Колчин развернул к Егору книгу Вейдера.

— Теперь смотрите сюда…

Кровать под балдахином, уголок камина (на этот раз настоящего), мертвый император и скорбные фигуры, застывшие вокруг, гобелен на стене, прикроватная тумбочка со злосчастным бокалом (действительно полным: художник точен в деталях), паркетный пол, гроза за окошком…

Две смерти, разделенные почти двумя столетиями. Один и тот же убийца, случайно попавший в оба кадра…

— Не может быть, — тихо проговорил Егор.

Колчин посмотрел с легкой укоризной.

— Вы же художник, Егор Алексеевич. Вам должны быть известны подобные вещи. Вам, как никому другому…

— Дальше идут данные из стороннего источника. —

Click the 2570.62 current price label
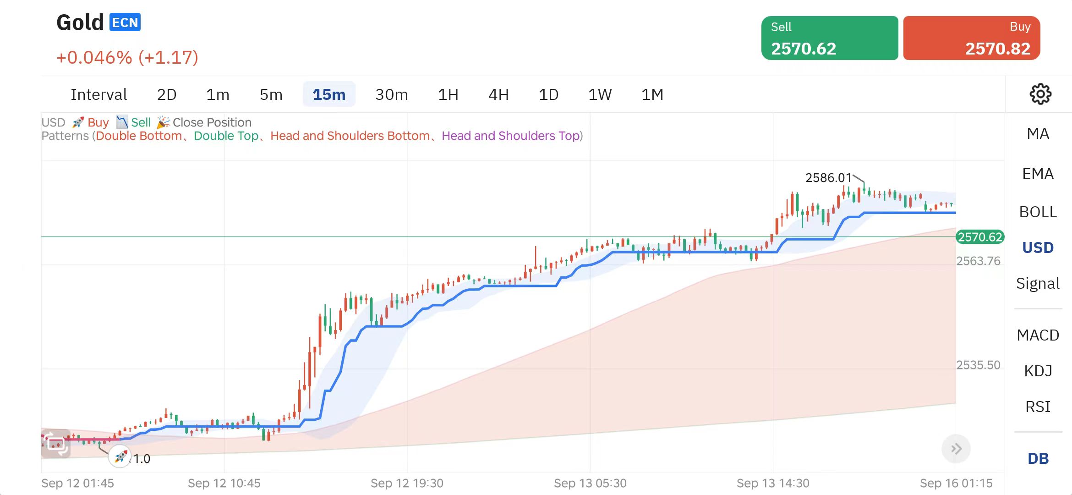(980, 237)
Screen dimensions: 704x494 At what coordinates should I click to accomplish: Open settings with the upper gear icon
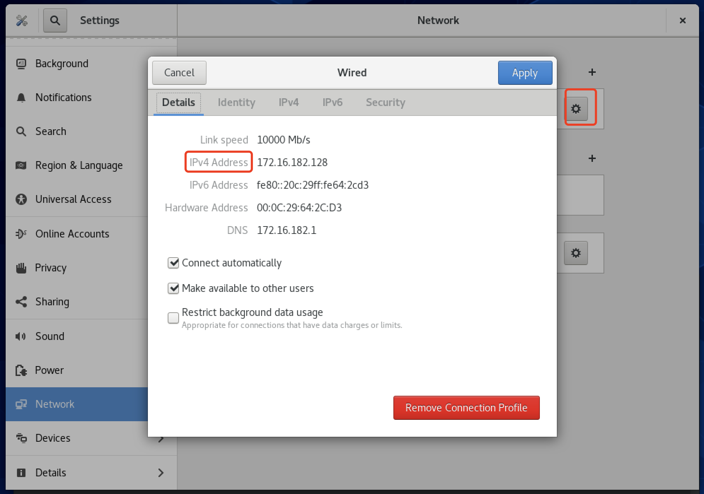576,109
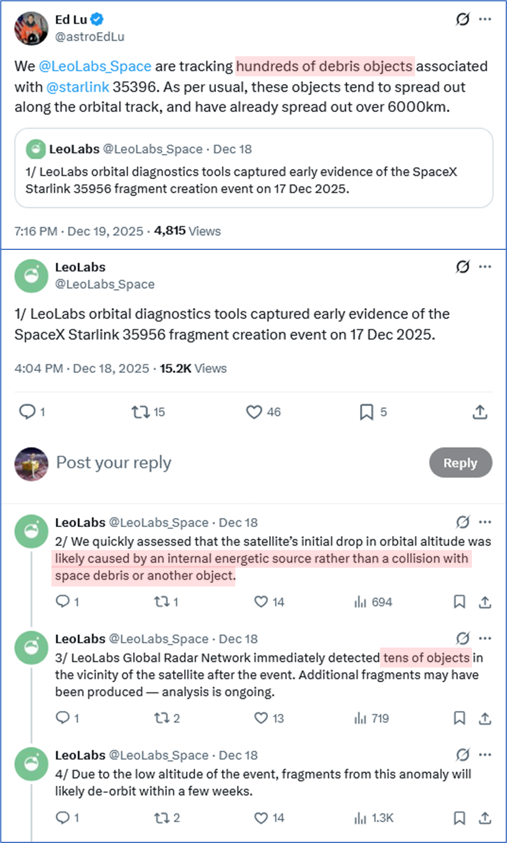Open more options on the 3/ reply
Screen dimensions: 507x843
point(485,638)
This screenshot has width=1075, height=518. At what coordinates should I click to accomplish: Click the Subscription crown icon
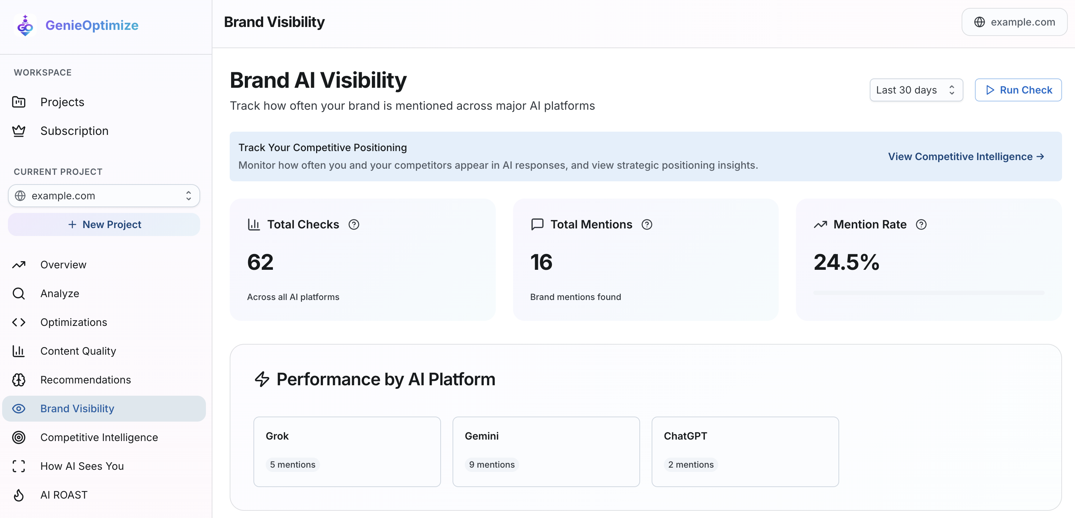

Он чуть помедлил, протянул руку к телефону и снял трубку. Набрал две цифры и лаконично сказал:

— Введите.

Егор вопрошающе взглянул на следователя. Входная дверь скрипнула, Егор обернулся — и увидел на пороге Марию.

— Мария Владимировна, — проговорил Колчин. — Я вызвал вас, чтобы сообщить: все обвинения против вас сняты. Истинный убийца вашего мужа установлен. Вы свободны.

— Гобелен? — недоуменно спросила Маша. — Их убил гобелен?

Они сидели за столиком у окна, в любимой ими «Разбитой амфоре», и слушали музыку — ту самую, похожую на тихий перезвон лютни. Было утро, посетителей раз-два и обчелся, и это как нельзя лучше устраивало обоих.

— Все дело в красках, — сказал Егор (подошел истомившийся бездельем официант, поинтересовался, не нужно ли чего — «нет, спасибо… впрочем, у вас есть «Напиток Эллады?» два бокала, пожалуйста…»). — Я должен был раньше сообразить, нам ведь читали в «художке» историю искусств… Этот гобелен Наполеон Бонапарт привез из Египетского похода. Мастера той эпохи изготовляли зеленую краску (джунгли, в которых спрятался тигр, помнишь?) на основе вещества под названием «триметилмышьяк». В обычном состоянии это вещество нетоксично, но стоит ему войти в контакт с водой — начинается бурная реакция с выделением паров мышьяка.

— С водой?

— Ну конечно. На втором этаже в особняке, как раз над спальней, лопнула труба. Вода вытекла, просочилась через перекрытие и намочила гобелен. И спальня Юлия превратилась в газовую камеру. Самое страшное, что ты тоже находилась там некоторое время — слава богу; не слишком продолжительное.